* **Texto de leitura**
Por sinal, estamos ficando velhos antes de nos tornar ricos. Mais uma herança deste partido que comanda o Brasil faz 12 anos. Como pensa e funciona a cabeça de um jovem que assiste o partido vencedor depredar sucursal da revista VEJA, estimular conflitos em pobres e ricos, nós e eles, sul e norte, etc... Como pode um partido comprar alianças partidárias com dinheiro podre da enorme corrupção instalada nas estatais? Como pode promover assistência social trocando-os, explicitamente, por votos?

Como pode apoiar Venezuela, Bolívia e Cuba e evitar acordos bilaterais com os países desenvolvidos? Utilizar estatais para fazer campanha política e gastar milhões para mobilizar a militância, estimulando o confronto com adversários e a destruição dos inimigos.

Este partido esquece que o mundo todo assiste on-line tudo que acontece no país. E depois reclama que falta investimento e coragem aos empresários para investir. Sou solidário aos empresários deste Brasil, porque sei avaliar a dificuldade que é competir e ser competitivo.

* **Instrução A**
Segundo o texto de leitura, há quantos anos o partido comanda o Brasil?
* **Instrução B**
Reescreva o trecho do texto de leitura que vai de "Por sinal, estamos" até "explicitamente, por votos?", substituindo "sucursal" por "sede".

* **Material fornecido**
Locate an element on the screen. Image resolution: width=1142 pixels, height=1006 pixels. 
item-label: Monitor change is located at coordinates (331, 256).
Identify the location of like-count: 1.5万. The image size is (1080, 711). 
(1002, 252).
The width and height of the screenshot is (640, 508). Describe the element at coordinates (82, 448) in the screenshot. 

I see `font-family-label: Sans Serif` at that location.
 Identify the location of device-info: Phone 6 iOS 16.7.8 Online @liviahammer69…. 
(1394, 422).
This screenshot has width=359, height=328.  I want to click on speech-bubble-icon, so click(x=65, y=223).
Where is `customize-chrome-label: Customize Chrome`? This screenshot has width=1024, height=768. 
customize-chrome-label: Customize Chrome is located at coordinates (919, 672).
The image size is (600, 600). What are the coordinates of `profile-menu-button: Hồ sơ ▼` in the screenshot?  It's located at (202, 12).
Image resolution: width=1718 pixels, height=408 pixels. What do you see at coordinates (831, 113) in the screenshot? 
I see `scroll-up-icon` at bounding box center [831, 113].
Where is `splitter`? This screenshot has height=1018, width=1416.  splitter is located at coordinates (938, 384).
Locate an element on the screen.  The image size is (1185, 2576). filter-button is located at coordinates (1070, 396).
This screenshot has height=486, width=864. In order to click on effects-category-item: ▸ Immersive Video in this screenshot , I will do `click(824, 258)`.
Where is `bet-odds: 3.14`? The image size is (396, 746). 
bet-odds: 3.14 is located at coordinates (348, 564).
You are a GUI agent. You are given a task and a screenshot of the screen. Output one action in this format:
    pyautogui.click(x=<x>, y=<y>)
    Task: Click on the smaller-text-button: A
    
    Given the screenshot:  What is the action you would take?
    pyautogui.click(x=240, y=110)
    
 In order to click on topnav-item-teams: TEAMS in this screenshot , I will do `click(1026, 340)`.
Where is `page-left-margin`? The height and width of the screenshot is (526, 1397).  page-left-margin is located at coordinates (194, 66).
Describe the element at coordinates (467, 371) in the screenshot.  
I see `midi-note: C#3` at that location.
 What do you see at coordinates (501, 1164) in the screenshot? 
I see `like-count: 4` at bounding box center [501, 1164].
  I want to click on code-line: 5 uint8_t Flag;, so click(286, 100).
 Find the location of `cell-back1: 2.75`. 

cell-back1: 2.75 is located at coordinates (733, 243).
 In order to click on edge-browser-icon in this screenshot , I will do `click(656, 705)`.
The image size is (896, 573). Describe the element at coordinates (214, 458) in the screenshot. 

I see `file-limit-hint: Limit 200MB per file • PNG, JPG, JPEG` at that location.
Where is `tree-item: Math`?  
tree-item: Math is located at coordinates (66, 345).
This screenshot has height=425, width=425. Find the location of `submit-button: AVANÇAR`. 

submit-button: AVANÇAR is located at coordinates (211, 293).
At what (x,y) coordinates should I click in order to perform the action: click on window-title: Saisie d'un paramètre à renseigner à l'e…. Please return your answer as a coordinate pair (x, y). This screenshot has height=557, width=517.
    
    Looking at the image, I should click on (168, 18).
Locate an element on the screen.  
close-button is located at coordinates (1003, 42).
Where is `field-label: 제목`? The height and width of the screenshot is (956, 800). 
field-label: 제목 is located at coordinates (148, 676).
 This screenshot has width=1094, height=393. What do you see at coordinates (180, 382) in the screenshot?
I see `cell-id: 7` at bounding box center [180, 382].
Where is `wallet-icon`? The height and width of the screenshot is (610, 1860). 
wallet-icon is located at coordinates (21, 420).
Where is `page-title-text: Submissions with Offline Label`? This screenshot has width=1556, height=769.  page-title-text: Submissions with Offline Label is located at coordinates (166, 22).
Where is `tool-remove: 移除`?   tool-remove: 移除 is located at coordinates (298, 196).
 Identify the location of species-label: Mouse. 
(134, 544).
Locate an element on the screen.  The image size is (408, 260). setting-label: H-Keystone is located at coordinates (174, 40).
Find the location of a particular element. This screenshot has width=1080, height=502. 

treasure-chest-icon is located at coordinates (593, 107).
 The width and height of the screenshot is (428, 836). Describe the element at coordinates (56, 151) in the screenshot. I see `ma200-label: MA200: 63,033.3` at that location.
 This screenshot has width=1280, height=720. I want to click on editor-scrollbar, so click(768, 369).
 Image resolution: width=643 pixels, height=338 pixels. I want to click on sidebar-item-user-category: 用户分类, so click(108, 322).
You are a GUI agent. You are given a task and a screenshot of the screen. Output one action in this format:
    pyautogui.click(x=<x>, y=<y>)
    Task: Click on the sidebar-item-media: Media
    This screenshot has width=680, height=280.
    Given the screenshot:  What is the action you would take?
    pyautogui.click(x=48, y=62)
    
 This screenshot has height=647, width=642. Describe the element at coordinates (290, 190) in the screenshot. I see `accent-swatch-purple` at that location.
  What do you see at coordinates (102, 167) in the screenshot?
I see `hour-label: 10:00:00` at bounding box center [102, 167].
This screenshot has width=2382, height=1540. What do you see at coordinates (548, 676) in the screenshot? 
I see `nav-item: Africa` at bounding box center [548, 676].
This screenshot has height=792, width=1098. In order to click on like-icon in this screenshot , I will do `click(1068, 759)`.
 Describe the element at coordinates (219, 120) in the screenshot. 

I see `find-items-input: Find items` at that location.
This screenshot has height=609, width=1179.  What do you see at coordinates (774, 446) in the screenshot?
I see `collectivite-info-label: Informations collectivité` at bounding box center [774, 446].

* **Resposta A**
Há 12 anos.

* **Resposta B**
Por sinal, estamos ficando velhos antes de nos tornar ricos. Mais uma herança deste partido que comanda o Brasil faz 12 anos. Como pensa e funciona a cabeça de um jovem que assiste o partido vencedor depredar sede da revista VEJA, estimular conflitos em pobres e ricos, nós e eles, sul e norte, etc... Como pode um partido comprar alianças partidárias com dinheiro podre da enorme corrupção instalada nas estatais? Como pode promover assistência social trocando-os, explicitamente, por votos?